7. A refrigerant vapor compression system as recited in claim 6 wherein the controller positions said unload circuit flow control device in a closed position and positions each of said first flow control device and said second flow control device in a open position to operate said refrigerant vapor compression system in the first operating mode.

8. A refrigerant vapor compression system as recited in claim 7 wherein the controller modulates said expansion device in the first operating mode.

9. A refrigerant vapor compression system as recited in claim 6 wherein the controller positions said unload circuit flow control device in a open position and positions each of said first flow control device and said second flow control device in a closed position to operate said refrigerant vapor compression system in the second operating mode.

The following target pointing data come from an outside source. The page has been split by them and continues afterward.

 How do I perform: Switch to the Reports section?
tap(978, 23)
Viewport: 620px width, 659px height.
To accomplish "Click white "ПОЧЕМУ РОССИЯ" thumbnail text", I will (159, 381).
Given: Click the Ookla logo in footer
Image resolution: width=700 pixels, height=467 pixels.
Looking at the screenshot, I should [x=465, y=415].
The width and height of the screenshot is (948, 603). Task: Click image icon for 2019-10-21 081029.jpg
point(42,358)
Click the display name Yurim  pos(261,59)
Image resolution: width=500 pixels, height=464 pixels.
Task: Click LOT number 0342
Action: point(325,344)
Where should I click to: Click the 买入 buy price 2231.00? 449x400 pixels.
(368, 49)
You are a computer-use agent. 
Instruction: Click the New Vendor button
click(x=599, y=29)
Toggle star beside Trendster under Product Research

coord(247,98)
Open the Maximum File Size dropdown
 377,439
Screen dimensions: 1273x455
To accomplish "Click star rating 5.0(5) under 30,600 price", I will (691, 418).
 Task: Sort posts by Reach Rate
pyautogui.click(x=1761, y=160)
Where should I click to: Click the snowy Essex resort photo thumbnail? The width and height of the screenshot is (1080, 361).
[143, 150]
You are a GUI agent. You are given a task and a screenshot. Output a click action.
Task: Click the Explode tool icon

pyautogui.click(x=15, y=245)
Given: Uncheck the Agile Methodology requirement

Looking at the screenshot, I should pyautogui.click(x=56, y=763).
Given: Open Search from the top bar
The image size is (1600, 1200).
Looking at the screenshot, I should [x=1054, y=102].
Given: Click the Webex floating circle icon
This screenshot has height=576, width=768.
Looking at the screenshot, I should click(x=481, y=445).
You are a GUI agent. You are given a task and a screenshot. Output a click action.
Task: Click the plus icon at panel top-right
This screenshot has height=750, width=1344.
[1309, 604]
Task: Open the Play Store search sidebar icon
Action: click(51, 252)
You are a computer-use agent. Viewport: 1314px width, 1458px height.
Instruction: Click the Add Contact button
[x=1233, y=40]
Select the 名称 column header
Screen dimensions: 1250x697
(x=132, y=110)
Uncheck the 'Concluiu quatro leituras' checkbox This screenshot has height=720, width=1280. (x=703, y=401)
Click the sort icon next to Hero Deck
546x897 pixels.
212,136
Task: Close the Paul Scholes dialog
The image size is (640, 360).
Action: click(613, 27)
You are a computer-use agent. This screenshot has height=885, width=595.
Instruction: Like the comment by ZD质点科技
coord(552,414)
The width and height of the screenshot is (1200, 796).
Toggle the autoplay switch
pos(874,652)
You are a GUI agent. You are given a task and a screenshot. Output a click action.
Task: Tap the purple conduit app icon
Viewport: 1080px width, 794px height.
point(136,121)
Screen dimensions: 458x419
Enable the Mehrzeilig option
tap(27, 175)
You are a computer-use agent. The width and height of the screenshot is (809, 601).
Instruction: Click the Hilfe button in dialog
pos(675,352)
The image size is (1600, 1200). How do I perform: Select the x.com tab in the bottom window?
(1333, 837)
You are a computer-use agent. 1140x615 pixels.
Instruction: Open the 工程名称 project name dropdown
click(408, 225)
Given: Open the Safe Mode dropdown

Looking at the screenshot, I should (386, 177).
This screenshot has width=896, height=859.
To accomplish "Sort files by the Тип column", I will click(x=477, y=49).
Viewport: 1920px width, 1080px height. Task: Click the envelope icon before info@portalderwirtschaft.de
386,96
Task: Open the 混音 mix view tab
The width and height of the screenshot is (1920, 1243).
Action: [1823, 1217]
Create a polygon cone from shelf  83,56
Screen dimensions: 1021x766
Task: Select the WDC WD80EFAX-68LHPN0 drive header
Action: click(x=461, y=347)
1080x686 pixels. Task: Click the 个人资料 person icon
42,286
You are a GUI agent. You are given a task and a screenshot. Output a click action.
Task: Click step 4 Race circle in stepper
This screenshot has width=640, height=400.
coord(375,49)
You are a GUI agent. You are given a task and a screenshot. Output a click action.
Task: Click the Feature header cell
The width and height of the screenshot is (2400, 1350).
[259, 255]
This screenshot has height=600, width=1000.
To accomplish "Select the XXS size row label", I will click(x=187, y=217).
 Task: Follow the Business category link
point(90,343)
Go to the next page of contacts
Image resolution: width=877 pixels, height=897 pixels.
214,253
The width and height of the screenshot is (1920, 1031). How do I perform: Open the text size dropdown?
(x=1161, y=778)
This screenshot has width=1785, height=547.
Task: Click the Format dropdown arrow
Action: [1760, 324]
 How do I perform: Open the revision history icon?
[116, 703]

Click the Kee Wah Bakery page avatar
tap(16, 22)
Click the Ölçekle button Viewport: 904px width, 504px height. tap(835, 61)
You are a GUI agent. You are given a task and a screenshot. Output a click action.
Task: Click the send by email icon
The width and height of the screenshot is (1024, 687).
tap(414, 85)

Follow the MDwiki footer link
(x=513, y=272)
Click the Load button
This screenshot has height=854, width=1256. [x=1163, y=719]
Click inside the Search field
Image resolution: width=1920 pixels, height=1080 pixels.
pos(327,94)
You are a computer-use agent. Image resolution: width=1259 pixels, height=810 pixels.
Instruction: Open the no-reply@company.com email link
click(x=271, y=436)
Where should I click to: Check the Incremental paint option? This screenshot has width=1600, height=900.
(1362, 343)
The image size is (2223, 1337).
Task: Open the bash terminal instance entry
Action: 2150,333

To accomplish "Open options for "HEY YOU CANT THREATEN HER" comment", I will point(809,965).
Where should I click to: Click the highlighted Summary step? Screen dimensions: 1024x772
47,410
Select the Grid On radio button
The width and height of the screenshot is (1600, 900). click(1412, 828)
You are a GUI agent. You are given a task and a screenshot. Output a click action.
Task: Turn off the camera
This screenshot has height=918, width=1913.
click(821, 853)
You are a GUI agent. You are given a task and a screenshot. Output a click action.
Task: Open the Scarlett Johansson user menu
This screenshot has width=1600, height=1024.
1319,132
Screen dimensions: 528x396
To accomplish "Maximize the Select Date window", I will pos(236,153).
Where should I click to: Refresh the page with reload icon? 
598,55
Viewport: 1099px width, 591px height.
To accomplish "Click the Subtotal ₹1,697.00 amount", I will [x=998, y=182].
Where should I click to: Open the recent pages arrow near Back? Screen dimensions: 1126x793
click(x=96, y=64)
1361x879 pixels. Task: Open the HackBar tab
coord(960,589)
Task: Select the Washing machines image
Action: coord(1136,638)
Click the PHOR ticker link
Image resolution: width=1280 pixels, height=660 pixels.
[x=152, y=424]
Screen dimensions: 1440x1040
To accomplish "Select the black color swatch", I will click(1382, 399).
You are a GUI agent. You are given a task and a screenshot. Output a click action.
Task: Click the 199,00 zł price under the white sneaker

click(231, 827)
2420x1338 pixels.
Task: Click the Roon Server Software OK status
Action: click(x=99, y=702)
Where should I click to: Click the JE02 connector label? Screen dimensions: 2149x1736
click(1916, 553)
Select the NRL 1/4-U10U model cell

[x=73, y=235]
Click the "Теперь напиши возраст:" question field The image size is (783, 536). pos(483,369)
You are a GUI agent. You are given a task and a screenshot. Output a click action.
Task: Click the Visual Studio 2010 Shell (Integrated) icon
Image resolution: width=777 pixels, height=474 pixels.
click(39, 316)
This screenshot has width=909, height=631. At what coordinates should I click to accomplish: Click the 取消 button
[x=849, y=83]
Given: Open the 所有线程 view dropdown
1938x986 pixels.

10. A method for modulating the capacity of a refrigerant vapor compression system including a refrigerant compression device, a refrigerant heat rejection heat exchanger, an expansion device, and a refrigerant heat absorption heat exchanger disposed in series flow arrangement in a primary refrigerant circuit, said method comprising the steps of:

operating said compression device in a loaded cycle for a first period of time;

operating said compression device in an unloaded cycle for a second period of time; and

repeatedly alternating operation of said compression device between operation in the loaded cycle and the unloaded cycle.

11. A method for modulating the capacity of a refrigerant vapor compression system as recited in claim 10 comprising the step of providing a compression device unloader circuit in parallel refrigerant flow relationship with the primary refrigerant circuit, the unloader circuit connecting a refrigerant discharge outlet of said compression device in direct refrigerant flow communication with a refrigerant suction inlet of said compression device.